Tag Archives: art

Send Me a Rainbow

If you teach older students who have their own phones, this might be a fun idea for an impromptu writing prompt.  The San Francisco Museum of Modern Art has decided to make more of its artwork available to the public by digitizing it and allowing us to text requests.  Only 5% of its entire collection can be viewed in the SFMOMA’s physical building, but thousands more pieces are accessible through this new feature.  You can text the number 57251, and type, “Send me” followed by a keyword or color.  There’s something suspenseful about the whole endeavor that makes it a bit addictive.

I tried it out by texting, “Send me kindness, ” and received the following, somewhat depressing, reply.

Photo Jul 25, 5 35 54 PM

Maybe kindness was too abstract?  So I tried, “Love.”

Photo Jul 25, 5 36 25 PM

Now remember, this is the Museum of Modern Art, so I guess I shouldn’t have been surprised by the answer to my next request.

Photo Jul 25, 5 36 56 PM

Not really sure what the museum bot was trying to tell me there…

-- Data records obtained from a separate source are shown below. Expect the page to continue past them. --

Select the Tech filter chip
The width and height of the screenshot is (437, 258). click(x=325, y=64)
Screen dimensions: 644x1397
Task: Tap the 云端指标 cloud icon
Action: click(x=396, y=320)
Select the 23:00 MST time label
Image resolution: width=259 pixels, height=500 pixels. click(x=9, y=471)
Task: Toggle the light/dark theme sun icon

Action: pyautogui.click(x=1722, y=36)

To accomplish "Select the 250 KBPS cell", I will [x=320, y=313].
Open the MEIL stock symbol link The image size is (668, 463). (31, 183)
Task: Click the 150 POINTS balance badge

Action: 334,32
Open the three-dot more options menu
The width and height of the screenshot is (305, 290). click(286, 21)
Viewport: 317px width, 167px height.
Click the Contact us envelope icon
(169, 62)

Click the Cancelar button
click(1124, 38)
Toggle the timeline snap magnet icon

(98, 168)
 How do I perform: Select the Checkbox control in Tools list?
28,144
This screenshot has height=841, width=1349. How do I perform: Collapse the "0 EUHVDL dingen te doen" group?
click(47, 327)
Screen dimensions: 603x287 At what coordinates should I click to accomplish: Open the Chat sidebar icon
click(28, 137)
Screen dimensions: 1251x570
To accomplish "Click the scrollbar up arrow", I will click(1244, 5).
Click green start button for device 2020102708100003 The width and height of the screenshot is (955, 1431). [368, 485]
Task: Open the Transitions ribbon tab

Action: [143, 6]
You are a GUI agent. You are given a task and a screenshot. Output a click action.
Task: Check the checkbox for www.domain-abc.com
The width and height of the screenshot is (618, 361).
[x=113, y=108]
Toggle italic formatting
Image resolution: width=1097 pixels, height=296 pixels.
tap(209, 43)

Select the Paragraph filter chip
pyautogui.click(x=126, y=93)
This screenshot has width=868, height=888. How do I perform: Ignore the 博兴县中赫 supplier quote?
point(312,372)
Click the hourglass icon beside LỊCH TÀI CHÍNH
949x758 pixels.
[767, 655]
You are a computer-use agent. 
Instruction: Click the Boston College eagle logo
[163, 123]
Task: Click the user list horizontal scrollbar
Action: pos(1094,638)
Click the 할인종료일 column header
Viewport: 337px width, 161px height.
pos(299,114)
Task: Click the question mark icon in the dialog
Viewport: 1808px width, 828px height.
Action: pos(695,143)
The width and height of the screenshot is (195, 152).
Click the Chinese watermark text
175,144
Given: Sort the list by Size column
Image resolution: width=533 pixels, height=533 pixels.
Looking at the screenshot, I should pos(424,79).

Anyway,  I soon discovered that trying to use this activity as a “pick-me-up” was a bit too unpredictable, especially after I received a sad portrait of the war in Iraq after I asked for “home.”  However, my daughter and I did have fun using emojis and asking for pictures of bread and dogs.  (It does work with emojis, by the way.)

Not to be outdone by artifical intelligence, I decided to end our texting communication by asking for something that couldn’t possibly be mis-interpreted in a bleak way by a computer. “Send me a rainbow,” I asked.

And it did.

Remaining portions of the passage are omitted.